After the surgery, the woman developed multiple abdominal wall abscesses and fluid collections. It had been a mistake for her doctor to place a synthetic hernia mesh into an area of her body that was obviously contaminated, and it only served to aggravate the infections. In spite of the obvious contamination, there was a delay in diagnosing the infected mesh, causing the woman to suffer multiple unnecessary procedures during which the mesh was negligently kept in place.
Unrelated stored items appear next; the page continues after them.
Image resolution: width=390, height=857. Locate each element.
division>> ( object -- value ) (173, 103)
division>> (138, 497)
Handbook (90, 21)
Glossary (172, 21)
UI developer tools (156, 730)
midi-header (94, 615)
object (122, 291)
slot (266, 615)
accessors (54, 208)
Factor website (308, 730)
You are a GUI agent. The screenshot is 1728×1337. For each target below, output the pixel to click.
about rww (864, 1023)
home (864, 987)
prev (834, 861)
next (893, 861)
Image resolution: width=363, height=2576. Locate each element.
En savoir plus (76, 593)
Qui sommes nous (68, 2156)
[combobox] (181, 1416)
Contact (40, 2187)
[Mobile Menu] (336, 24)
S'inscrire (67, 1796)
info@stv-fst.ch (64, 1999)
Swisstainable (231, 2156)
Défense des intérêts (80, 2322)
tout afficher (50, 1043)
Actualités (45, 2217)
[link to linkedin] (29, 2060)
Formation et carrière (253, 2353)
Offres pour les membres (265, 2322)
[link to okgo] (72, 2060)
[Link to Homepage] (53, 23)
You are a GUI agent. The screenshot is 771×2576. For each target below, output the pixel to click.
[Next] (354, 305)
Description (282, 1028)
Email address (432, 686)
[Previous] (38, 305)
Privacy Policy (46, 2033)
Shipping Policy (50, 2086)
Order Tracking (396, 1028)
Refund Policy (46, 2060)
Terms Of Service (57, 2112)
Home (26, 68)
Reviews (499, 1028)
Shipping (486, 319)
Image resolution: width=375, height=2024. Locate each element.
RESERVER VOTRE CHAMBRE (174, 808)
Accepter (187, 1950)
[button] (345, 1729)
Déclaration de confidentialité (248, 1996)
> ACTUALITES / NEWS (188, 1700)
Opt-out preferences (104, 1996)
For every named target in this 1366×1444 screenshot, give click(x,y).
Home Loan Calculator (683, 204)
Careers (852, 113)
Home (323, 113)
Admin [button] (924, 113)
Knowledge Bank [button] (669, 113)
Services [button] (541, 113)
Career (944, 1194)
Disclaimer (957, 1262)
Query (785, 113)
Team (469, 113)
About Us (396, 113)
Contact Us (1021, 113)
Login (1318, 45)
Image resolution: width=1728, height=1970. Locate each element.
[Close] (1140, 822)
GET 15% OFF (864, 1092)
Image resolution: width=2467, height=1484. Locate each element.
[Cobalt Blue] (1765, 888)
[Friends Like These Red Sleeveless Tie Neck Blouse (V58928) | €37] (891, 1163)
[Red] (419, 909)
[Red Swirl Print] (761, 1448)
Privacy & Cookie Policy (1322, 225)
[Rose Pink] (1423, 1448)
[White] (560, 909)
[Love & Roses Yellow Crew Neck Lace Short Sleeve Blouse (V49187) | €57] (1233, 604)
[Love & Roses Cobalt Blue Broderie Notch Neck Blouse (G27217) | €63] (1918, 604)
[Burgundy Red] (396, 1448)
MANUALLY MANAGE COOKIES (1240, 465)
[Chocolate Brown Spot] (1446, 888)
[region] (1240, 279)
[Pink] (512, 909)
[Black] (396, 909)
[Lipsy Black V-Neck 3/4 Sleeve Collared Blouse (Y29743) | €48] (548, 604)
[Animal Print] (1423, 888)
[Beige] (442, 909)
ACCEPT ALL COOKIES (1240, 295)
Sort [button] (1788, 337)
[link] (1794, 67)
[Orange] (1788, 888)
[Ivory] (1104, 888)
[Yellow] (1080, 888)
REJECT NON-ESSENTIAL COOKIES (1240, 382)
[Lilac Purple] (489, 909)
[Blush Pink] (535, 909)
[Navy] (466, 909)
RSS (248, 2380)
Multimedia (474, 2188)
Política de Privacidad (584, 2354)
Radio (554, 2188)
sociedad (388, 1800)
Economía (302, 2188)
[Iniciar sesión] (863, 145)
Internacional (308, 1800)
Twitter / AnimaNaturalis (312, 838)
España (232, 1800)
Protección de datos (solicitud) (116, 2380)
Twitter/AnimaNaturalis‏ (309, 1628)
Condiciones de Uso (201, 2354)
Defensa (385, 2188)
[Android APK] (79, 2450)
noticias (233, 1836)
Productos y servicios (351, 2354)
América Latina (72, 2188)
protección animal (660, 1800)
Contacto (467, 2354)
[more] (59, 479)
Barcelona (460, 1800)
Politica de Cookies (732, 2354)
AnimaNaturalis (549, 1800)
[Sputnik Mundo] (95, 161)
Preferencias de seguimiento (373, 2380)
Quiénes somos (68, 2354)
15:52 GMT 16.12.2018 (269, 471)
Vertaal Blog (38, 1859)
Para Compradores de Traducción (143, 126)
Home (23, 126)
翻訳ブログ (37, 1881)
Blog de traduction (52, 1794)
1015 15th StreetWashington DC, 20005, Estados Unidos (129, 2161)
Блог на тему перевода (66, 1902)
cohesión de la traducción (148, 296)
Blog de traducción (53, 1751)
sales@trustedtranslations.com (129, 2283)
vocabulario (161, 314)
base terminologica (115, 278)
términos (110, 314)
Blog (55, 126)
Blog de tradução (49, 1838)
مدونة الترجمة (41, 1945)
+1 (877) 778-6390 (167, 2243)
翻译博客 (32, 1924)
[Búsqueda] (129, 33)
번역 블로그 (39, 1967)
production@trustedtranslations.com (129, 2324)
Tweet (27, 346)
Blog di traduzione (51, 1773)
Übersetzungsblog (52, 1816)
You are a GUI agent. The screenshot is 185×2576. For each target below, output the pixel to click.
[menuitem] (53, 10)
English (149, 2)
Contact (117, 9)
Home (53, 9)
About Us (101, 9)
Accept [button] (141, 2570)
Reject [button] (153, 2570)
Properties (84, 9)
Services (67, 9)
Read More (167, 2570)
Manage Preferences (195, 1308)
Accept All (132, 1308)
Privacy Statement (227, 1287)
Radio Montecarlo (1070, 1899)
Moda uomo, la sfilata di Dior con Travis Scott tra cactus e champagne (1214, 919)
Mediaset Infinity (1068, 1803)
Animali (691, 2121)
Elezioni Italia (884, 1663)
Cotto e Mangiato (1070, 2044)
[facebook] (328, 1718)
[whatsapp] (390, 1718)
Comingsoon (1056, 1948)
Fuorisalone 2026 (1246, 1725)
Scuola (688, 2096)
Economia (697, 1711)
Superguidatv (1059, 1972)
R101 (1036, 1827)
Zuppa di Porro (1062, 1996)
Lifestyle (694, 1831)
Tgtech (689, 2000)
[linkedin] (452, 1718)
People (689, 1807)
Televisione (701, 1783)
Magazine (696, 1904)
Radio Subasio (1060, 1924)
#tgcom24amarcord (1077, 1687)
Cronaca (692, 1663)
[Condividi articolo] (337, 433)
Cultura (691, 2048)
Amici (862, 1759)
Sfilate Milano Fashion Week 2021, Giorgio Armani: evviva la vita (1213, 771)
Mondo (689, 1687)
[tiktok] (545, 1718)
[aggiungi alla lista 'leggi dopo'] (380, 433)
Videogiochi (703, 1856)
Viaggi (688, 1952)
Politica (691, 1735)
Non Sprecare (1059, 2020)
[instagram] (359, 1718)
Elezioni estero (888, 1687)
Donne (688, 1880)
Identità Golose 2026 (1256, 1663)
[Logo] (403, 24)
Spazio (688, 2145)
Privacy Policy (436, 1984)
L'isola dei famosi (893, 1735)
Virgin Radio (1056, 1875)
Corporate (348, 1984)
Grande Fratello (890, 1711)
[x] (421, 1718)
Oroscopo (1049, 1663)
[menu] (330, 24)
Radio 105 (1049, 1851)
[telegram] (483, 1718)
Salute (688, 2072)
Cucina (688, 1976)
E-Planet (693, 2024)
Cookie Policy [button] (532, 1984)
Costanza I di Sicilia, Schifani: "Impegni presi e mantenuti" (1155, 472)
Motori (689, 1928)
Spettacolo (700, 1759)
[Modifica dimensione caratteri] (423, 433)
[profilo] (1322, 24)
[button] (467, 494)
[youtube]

As a result of the surgeon's deviation from the standard of medical care, the woman required many additional medical procedures including catheter placements, incision and drainages, debridement, lysis of adhesions, recurrent hernia repair, biologic mesh implantation, and an attempted abdominal wall reconstruction.Additional Comments
Surgical mesh can be used to provide additional support to weak tissue during a ventral hernia repair, making sure that the bowel is kept in its proper place; but the mesh is a controversial medical device. According to the FDA, many hernia repair complications, including pain, infection, recurrence, adhesion, obstruction, and perforation, have been associated with recalled mesh products.
In a certain regard, this claim could also be classified as a post-surgery infection case. Just as with any other type of infection, early diagnosis and treatment can significantly increase the odds of a positive outcome. In this claim, because the patient had a medical history of necrosis, it should have been quick and easy to appreciate her infection.
- Anne Arundel County
- A general surgeon
- Acute Care Surgeons
- Failing to perform a proper hernia repair based on the claimant's medical history.
- Failing to timely diagnose and treat the infected synthetic hernia mesh.
The claimant suffered severe, permanent, and painful bodily injury, mental anguish, and loss of income due to her surgeon's negligence.